What you have to do:
Rewrite the data below as a numbered list, leaving out any blank lines.

Listed records:
§ §

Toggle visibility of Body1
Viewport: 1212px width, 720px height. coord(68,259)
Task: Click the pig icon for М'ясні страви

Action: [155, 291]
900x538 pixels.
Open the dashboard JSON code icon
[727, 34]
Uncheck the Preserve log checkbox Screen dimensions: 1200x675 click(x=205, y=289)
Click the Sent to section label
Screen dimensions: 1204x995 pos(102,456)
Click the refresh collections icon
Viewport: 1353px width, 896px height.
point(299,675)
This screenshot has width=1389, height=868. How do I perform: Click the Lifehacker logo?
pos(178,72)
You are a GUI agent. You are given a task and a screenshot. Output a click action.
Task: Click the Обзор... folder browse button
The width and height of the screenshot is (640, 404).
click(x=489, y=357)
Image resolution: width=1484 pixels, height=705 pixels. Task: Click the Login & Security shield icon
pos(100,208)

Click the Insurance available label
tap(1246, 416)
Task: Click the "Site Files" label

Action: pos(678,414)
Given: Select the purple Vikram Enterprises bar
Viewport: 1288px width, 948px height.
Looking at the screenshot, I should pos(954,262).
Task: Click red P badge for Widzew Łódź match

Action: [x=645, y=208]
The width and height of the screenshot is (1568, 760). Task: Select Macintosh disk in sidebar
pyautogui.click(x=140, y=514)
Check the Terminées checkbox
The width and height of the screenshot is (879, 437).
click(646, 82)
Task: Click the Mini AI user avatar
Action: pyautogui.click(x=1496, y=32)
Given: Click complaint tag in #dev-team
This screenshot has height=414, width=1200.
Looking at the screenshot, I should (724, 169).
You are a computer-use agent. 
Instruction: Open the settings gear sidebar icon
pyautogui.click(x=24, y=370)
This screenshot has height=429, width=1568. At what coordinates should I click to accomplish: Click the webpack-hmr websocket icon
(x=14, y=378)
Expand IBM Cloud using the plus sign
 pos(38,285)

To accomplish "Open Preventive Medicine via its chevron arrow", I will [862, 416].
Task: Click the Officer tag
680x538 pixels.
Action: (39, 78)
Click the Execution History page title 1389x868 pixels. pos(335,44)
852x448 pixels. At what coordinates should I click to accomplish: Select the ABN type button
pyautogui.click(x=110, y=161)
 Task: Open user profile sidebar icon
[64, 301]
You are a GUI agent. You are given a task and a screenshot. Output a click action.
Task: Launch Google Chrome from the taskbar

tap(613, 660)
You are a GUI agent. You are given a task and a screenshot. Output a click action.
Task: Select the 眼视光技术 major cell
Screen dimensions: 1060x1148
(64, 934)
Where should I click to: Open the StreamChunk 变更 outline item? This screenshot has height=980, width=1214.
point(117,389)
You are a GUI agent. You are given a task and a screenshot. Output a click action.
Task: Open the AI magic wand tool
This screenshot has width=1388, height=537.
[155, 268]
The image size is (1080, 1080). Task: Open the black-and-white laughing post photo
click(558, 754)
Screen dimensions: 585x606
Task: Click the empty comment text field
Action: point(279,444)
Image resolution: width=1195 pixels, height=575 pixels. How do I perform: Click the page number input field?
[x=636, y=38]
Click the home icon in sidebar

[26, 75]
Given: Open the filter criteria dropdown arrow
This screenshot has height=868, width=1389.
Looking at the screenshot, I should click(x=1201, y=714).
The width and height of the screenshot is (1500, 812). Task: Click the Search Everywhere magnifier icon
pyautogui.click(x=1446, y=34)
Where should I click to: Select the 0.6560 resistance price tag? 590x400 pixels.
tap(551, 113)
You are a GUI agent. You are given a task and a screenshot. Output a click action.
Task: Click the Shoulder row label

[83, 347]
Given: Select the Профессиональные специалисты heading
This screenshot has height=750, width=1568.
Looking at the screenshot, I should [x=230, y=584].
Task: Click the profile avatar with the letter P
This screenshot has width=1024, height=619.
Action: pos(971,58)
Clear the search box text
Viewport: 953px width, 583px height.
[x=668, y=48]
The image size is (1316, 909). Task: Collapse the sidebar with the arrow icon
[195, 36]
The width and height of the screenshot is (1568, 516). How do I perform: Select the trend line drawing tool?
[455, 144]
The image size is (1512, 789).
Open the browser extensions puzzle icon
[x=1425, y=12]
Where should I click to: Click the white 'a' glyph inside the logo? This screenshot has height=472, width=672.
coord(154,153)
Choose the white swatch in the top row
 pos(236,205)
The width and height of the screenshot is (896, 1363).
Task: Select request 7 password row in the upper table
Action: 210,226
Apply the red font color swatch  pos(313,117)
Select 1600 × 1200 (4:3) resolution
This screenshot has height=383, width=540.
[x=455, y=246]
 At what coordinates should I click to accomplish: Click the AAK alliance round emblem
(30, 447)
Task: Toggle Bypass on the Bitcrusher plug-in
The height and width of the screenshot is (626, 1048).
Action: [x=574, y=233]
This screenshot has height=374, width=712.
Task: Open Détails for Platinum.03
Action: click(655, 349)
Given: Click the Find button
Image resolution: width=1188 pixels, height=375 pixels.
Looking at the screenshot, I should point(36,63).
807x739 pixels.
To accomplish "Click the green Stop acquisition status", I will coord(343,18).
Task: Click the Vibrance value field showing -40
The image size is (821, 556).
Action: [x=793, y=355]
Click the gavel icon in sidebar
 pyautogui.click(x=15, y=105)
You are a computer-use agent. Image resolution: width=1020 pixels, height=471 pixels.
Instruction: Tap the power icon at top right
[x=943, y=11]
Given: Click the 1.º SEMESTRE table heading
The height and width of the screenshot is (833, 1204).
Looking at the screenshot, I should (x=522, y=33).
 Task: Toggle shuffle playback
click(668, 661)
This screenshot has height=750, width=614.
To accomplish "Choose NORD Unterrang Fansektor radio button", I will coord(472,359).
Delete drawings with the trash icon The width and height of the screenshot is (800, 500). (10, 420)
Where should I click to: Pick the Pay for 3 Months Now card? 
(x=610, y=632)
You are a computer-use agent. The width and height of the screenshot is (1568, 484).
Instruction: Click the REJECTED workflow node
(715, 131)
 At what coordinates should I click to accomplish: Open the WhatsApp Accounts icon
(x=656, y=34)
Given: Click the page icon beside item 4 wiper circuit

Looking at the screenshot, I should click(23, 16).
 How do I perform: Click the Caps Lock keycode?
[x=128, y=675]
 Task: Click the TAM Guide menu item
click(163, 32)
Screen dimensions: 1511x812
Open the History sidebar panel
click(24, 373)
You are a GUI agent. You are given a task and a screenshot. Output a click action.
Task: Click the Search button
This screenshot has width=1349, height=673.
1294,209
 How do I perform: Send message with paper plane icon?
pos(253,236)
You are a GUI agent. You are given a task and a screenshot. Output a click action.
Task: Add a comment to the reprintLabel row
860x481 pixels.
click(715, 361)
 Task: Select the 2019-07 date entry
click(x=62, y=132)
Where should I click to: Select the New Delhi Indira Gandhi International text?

§ §

Exercise response:
1. Toggle visibility of Body1
2. Viewport: 1212px width, 720px height. coord(68,259)
3. Task: Click the pig icon for М'ясні страви
4. Action: [155, 291]
5. 900x538 pixels.
6. Open the dashboard JSON code icon
7. [727, 34]
8. Uncheck the Preserve log checkbox Screen dimensions: 1200x675 click(x=205, y=289)
9. Click the Sent to section label
10. Screen dimensions: 1204x995 pos(102,456)
11. Click the refresh collections icon
12. Viewport: 1353px width, 896px height.
13. point(299,675)
14. This screenshot has width=1389, height=868. How do I perform: Click the Lifehacker logo?
15. pos(178,72)
16. You are a GUI agent. You are given a task and a screenshot. Output a click action.
17. Task: Click the Обзор... folder browse button
18. The width and height of the screenshot is (640, 404).
19. click(x=489, y=357)
20. Image resolution: width=1484 pixels, height=705 pixels. Task: Click the Login & Security shield icon
21. pos(100,208)
22. Click the Insurance available label
23. tap(1246, 416)
24. Task: Click the "Site Files" label
25. Action: pos(678,414)
26. Given: Select the purple Vikram Enterprises bar
27. Viewport: 1288px width, 948px height.
28. Looking at the screenshot, I should pos(954,262).
29. Task: Click red P badge for Widzew Łódź match
30. Action: [x=645, y=208]
31. The width and height of the screenshot is (1568, 760). Task: Select Macintosh disk in sidebar
32. pyautogui.click(x=140, y=514)
33. Check the Terminées checkbox
34. The width and height of the screenshot is (879, 437).
35. click(646, 82)
36. Task: Click the Mini AI user avatar
37. Action: pyautogui.click(x=1496, y=32)
38. Given: Click complaint tag in #dev-team
39. This screenshot has height=414, width=1200.
40. Looking at the screenshot, I should (724, 169).
41. You are a computer-use agent. 
42. Instruction: Open the settings gear sidebar icon
43. pyautogui.click(x=24, y=370)
44. This screenshot has height=429, width=1568. At what coordinates should I click to accomplish: Click the webpack-hmr websocket icon
45. (x=14, y=378)
46. Expand IBM Cloud using the plus sign
47.  pos(38,285)
48. To accomplish "Open Preventive Medicine via its chevron arrow", I will [862, 416].
49. Task: Click the Officer tag
50. 680x538 pixels.
51. Action: (39, 78)
52. Click the Execution History page title 1389x868 pixels. pos(335,44)
53. 852x448 pixels. At what coordinates should I click to accomplish: Select the ABN type button
54. pyautogui.click(x=110, y=161)
55.  Task: Open user profile sidebar icon
56. [64, 301]
57. You are a GUI agent. You are given a task and a screenshot. Output a click action.
58. Task: Launch Google Chrome from the taskbar
59. tap(613, 660)
60. You are a GUI agent. You are given a task and a screenshot. Output a click action.
61. Task: Select the 眼视光技术 major cell
62. Screen dimensions: 1060x1148
63. (64, 934)
64. Where should I click to: Open the StreamChunk 变更 outline item? This screenshot has height=980, width=1214.
65. point(117,389)
66. You are a GUI agent. You are given a task and a screenshot. Output a click action.
67. Task: Open the AI magic wand tool
68. This screenshot has width=1388, height=537.
69. [155, 268]
70. The image size is (1080, 1080). Task: Open the black-and-white laughing post photo
71. click(558, 754)
72. Screen dimensions: 585x606
73. Task: Click the empty comment text field
74. Action: point(279,444)
75. Image resolution: width=1195 pixels, height=575 pixels. How do I perform: Click the page number input field?
76. [x=636, y=38]
77. Click the home icon in sidebar
78. [26, 75]
79. Given: Open the filter criteria dropdown arrow
80. This screenshot has height=868, width=1389.
81. Looking at the screenshot, I should click(x=1201, y=714).
82. The width and height of the screenshot is (1500, 812). Task: Click the Search Everywhere magnifier icon
83. pyautogui.click(x=1446, y=34)
84. Where should I click to: Select the 0.6560 resistance price tag? 590x400 pixels.
85. tap(551, 113)
86. You are a GUI agent. You are given a task and a screenshot. Output a click action.
87. Task: Click the Shoulder row label
88. [83, 347]
89. Given: Select the Профессиональные специалисты heading
90. This screenshot has height=750, width=1568.
91. Looking at the screenshot, I should [x=230, y=584].
92. Task: Click the profile avatar with the letter P
93. This screenshot has width=1024, height=619.
94. Action: pos(971,58)
95. Clear the search box text
96. Viewport: 953px width, 583px height.
97. [x=668, y=48]
98. The image size is (1316, 909). Task: Collapse the sidebar with the arrow icon
99. [195, 36]
100. The width and height of the screenshot is (1568, 516). How do I perform: Select the trend line drawing tool?
101. [455, 144]
102. The image size is (1512, 789).
103. Open the browser extensions puzzle icon
104. [x=1425, y=12]
105. Where should I click to: Click the white 'a' glyph inside the logo? This screenshot has height=472, width=672.
106. coord(154,153)
107. Choose the white swatch in the top row
108.  pos(236,205)
109. The width and height of the screenshot is (896, 1363).
110. Task: Select request 7 password row in the upper table
111. Action: 210,226
112. Apply the red font color swatch  pos(313,117)
113. Select 1600 × 1200 (4:3) resolution
114. This screenshot has height=383, width=540.
115. [x=455, y=246]
116.  At what coordinates should I click to accomplish: Click the AAK alliance round emblem
117. (30, 447)
118. Task: Toggle Bypass on the Bitcrusher plug-in
119. The height and width of the screenshot is (626, 1048).
120. Action: [x=574, y=233]
121. This screenshot has height=374, width=712.
122. Task: Open Détails for Platinum.03
123. Action: click(655, 349)
124. Given: Click the Find button
125. Image resolution: width=1188 pixels, height=375 pixels.
126. Looking at the screenshot, I should point(36,63).
127. 807x739 pixels.
128. To accomplish "Click the green Stop acquisition status", I will coord(343,18).
129. Task: Click the Vibrance value field showing -40
130. The image size is (821, 556).
131. Action: [x=793, y=355]
132. Click the gavel icon in sidebar
133.  pyautogui.click(x=15, y=105)
134. You are a computer-use agent. Image resolution: width=1020 pixels, height=471 pixels.
135. Instruction: Tap the power icon at top right
136. [x=943, y=11]
137. Given: Click the 1.º SEMESTRE table heading
138. The height and width of the screenshot is (833, 1204).
139. Looking at the screenshot, I should (x=522, y=33).
140.  Task: Toggle shuffle playback
141. click(668, 661)
142. This screenshot has height=750, width=614.
143. To accomplish "Choose NORD Unterrang Fansektor radio button", I will coord(472,359).
144. Delete drawings with the trash icon The width and height of the screenshot is (800, 500). (10, 420)
145. Where should I click to: Pick the Pay for 3 Months Now card? 
146. (x=610, y=632)
147. You are a computer-use agent. The width and height of the screenshot is (1568, 484).
148. Instruction: Click the REJECTED workflow node
149. (715, 131)
150.  At what coordinates should I click to accomplish: Open the WhatsApp Accounts icon
151. (x=656, y=34)
152. Given: Click the page icon beside item 4 wiper circuit
153. Looking at the screenshot, I should click(23, 16).
154.  How do I perform: Click the Caps Lock keycode?
155. [x=128, y=675]
156.  Task: Click the TAM Guide menu item
157. click(163, 32)
158. Screen dimensions: 1511x812
159. Open the History sidebar panel
160. click(24, 373)
161. You are a GUI agent. You are given a task and a screenshot. Output a click action.
162. Task: Click the Search button
163. This screenshot has width=1349, height=673.
164. 1294,209
165.  How do I perform: Send message with paper plane icon?
166. pos(253,236)
167. You are a GUI agent. You are given a task and a screenshot. Output a click action.
168. Task: Add a comment to the reprintLabel row
169. 860x481 pixels.
170. click(715, 361)
171.  Task: Select the 2019-07 date entry
172. click(x=62, y=132)
173. Where should I click to: Select the New Delhi Indira Gandhi International text?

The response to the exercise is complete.